Сперва они на наших бизнесменов начали внаглую наезжать, — цедил Вист, царапая вилкой тарелку, — мол, раньше коньковским двадцать пять процентов отстегивали, а теперь нам будете. Мы сабуровским стрелку и кинули. А они приехали на трех «девятках» и наших пацанов безо всяких базаров из «Калашниковых» в мелкое крошево порубили. Ну, ясно, теперь одно осталось — война, вот и решили завалить этих блядей напрочь.
И войну вы, как я понял, проиграли, — вставил Коттон.
Откуда ты знаешь, дядь Леш?
Иначе бы ты ко мне не приехал. А если бы и приехал, то без Силантия. Очаковские, как я помню, всегда вашими врагами были или я не то говорю?
Вист чуть заметно смутился.
Ну да… было… Сам понимаешь, братва — народ горячий. Всякое случается. Так вот мы сейчас и решили… — коньковский с показной доброжелательностью взглянул на очаковского авторитета, — решили с пацанами типа мир заключить. Чтобы этих гондонов штопаных перешмалять к чертовой матери.
И опять у вас ничего не получилось, — проницательно улыбнулся пахан и, выждав небольшую паузу, на тот случай, если собеседники поинтересуются, откуда это ему известно, пояснил: — Потому что на этот раз вы приехали ко мне вдвоем. Как говорится, союзниками.
Потому мы к тебе, дядя Леша, и приехали, что хотим твоего совета попросить, — вмешался в беседу Силантий.

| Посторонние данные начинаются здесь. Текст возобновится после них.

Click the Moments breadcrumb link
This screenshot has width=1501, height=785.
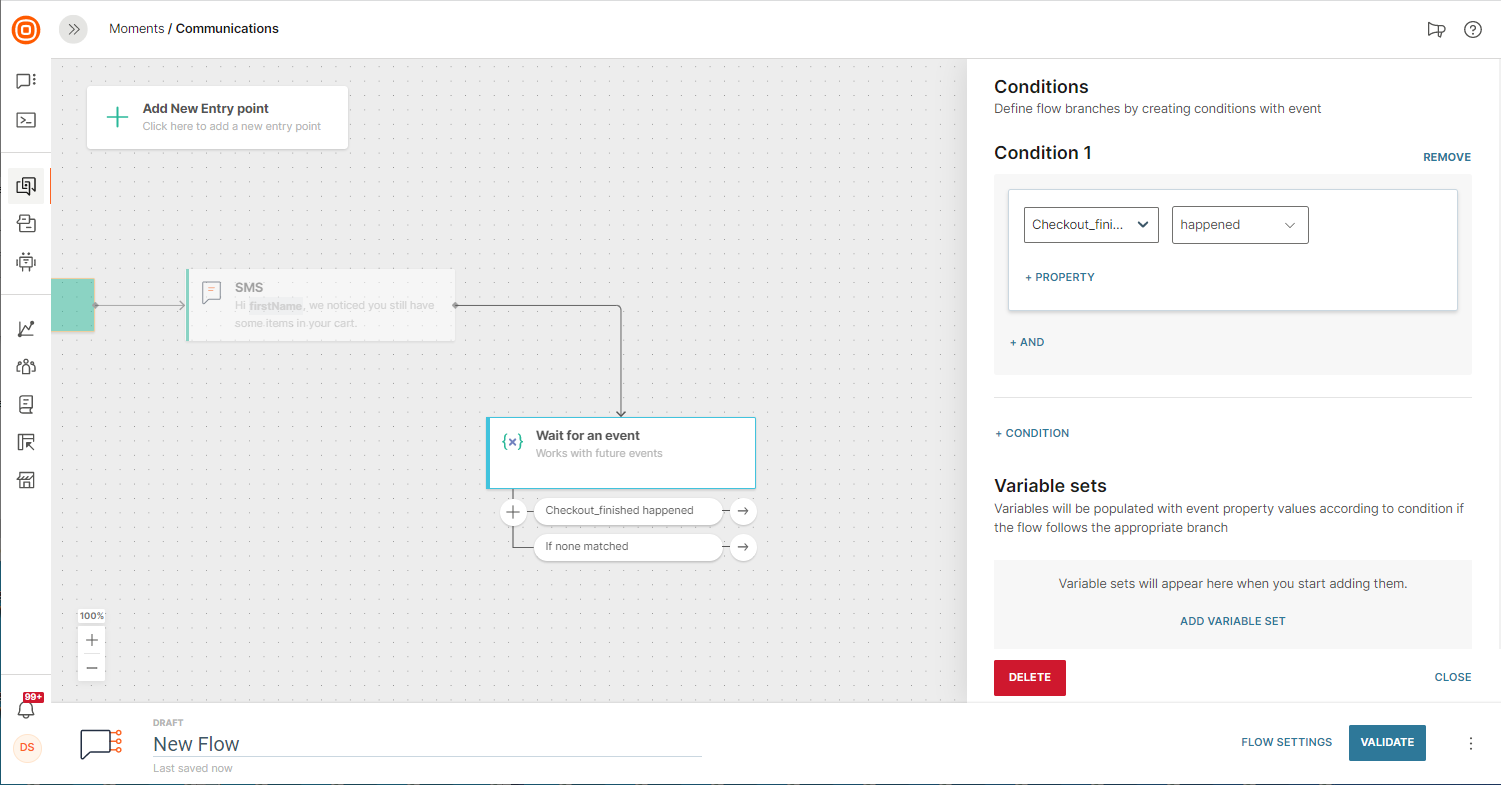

Коттон улыбнулся, словно заранее знал, что ему скажут.
Ну, спасибо, конечно, что не забываете меня, старика, — откашлявшись, начал он. — А за то, что словом моим интересуетесь, — отдельное спасибо. Нынче такая молодежь пошла, что влияй на нее, не влияй — бесполезно: хоть ссы в глаза — Божья роса! Скажу я вам свои мысли на этот счет, а уж воспользуетесь вы моим советом или нет — дело ваше. Если послушаетесь — спасибо: значит, дошли мои слова до мозгов, а нет, тоже в обиде не буду. Вольному — воля, спасенному — рай. У каждого из нас своя жизнь: вы не сможете прожить мою, а мне не дано прожить вашу. — Поднявшись из‑за стола, старик подошел к окну, поправляя кисейную занавесочку. — Так вот, слушайте мой совет: год назад и вы, очаковские пацаны, — Алексей Николаевич кивнул в сторону Силантия, — и вы, — он кивнул в сторону Виста, — обвиняли друг друга в самых страшных грехах. И обзывали друг друга точно так же, как и теперь сабуровских: «неуправляемые», «отмороженные», «беспределыцики». Как вы сейчас скажете? Вы отвечали тогда за свой базар?

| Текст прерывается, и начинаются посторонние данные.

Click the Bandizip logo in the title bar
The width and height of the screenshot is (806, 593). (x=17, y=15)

Отвечали, — набычившись, процедил Вист.
Так когда это было, — вставил Силантий. — Сколько воды утекло!
Год назад, — бесстрастно напомнил Найденко, — или около того. Однако слушайте дальше: появилась новая бригада, решила отвоевать на Москве свое место под солнцем. Бригада оказалась более наглой, более жестокой, короче, сильней, чем ваши. Вот вы и попытались взять ее с наскоку. Сейчас не конец семидесятых, когда шпанку можно было нахрапом взять. Сегодня у любого ссыкуна под клифтом волына болтается. А то и «Калашников». А сабуровские, как я понял, явно не ссыкуны: их не запугаешь и на арапа не возьмешь. Умные, жестокие, расчетливые. Короче, ничего у вас не вышло, и объединились вы не потому, что действительно, мира захотели, а потому, что жизнь заставила. И опять ничего не получилось. Я правильно излагаю?